1 month 2 weeks 4 days ago Wednesday, March 20 2024 Mar 20, 2024 March 20, 2024 7:00 PM March 20, 2024 in News
Source: WBRZ

BATON ROUGE — The cattle industry is losing $1 billion each year with no end in sight. One researcher believes his team can help save it.

Shafiqul Chowdhury, a professor of molecular and researcher at the LSU School of Veterinary Medicine, has developed a new vaccine that could prevent the spread of bovine respiratory disease. Cattle already receive a vaccine, but eight million calves still die each year, hindering the beef and milk supply. The current vaccine does not prevent the spread of bovine respiratory disease and does not contain a DIVA marker—what distinguishes infected from vaccinated animals. 

"You cannot distinguish between the vaccine and the actual virus that causes disease," Chowdhury explained. "If an animal is vaccinated, it makes antibody and the virus that causes disease, that also makes (an) antibody."

Chowdhury has spent more than 15 years developing the research for the new vaccine, and he said it all started with understanding which viral genes make the proteins that cause the disease.

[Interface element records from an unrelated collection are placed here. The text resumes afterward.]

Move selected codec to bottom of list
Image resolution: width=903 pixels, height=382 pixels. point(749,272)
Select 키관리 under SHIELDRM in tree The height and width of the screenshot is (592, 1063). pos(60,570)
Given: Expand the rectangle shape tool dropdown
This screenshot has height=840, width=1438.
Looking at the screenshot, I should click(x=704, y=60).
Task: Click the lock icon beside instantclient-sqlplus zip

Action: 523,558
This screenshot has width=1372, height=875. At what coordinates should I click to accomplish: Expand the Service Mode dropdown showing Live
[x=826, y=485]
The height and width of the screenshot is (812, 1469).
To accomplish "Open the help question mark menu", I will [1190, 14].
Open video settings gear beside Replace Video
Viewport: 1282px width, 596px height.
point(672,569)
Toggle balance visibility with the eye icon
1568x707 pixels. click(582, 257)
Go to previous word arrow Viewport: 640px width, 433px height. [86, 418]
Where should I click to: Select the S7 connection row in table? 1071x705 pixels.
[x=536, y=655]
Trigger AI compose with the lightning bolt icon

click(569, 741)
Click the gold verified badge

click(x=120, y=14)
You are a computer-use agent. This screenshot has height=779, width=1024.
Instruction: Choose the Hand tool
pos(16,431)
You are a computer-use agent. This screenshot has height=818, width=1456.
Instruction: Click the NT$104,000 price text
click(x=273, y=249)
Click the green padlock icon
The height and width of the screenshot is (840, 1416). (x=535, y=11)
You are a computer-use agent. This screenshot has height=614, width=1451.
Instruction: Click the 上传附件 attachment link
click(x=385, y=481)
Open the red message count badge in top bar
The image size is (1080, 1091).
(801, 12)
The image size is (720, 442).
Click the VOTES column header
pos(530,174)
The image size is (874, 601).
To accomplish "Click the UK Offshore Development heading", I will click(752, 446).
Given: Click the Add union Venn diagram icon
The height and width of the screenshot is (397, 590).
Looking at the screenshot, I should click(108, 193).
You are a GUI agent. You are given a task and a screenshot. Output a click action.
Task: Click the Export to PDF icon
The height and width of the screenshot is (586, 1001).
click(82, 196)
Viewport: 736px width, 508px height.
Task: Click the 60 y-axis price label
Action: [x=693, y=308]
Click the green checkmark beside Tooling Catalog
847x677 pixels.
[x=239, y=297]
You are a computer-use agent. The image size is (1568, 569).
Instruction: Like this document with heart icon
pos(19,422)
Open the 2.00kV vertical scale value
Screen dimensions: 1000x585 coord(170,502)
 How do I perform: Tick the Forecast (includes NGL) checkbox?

The professor and his team of researchers took the proteins from viruses and genetically modified them to provide protective proteins of bovine respiratory viruses and also to prevent the spread of the disease.

The researcher explained how when a vaccinated cow is pregnant, the virus can be reactivated and travel through the blood, to the uterus and infect the fetus, killing it. This, in turn, affects the milk and beef supply by killing off calves.

"We eat beef right?" Chowdhury questioned. "And also we drink milk, and if the cattle is infected and they're dying, especially say feedlots, what they do (is) they get five-or-six-months old calves, and then they fatten them up. Then after a year or one-and-a-half years, they sell them so we can consume. So, if you have a mortality, that productivity is going to be infected, which economically is a loss."

The vaccine's findings and breakthrough research doesn't just impact cattle within the country, but it has the potential to impact the whole world and preserve the food supply amid vast environmental changes.

"Your farmer, who is raising cattle and making some living out of that and selling your beef and meat, that will be a factor that will affect the economy," Chowdhury said. "Not only that, if this vaccine is commercialized for our purpose, it could not only save Louisiana cattle, it will save the entire U.S., and if it is commercialized by other international companies, then it could be attractive to them also for saving their cattle."

The impact could be worldwide, but that will have to wait until the vaccine is approved. Currently, Chowdhury's findings and product await patent approval to determine if the vaccine will not cause more deaths of calves.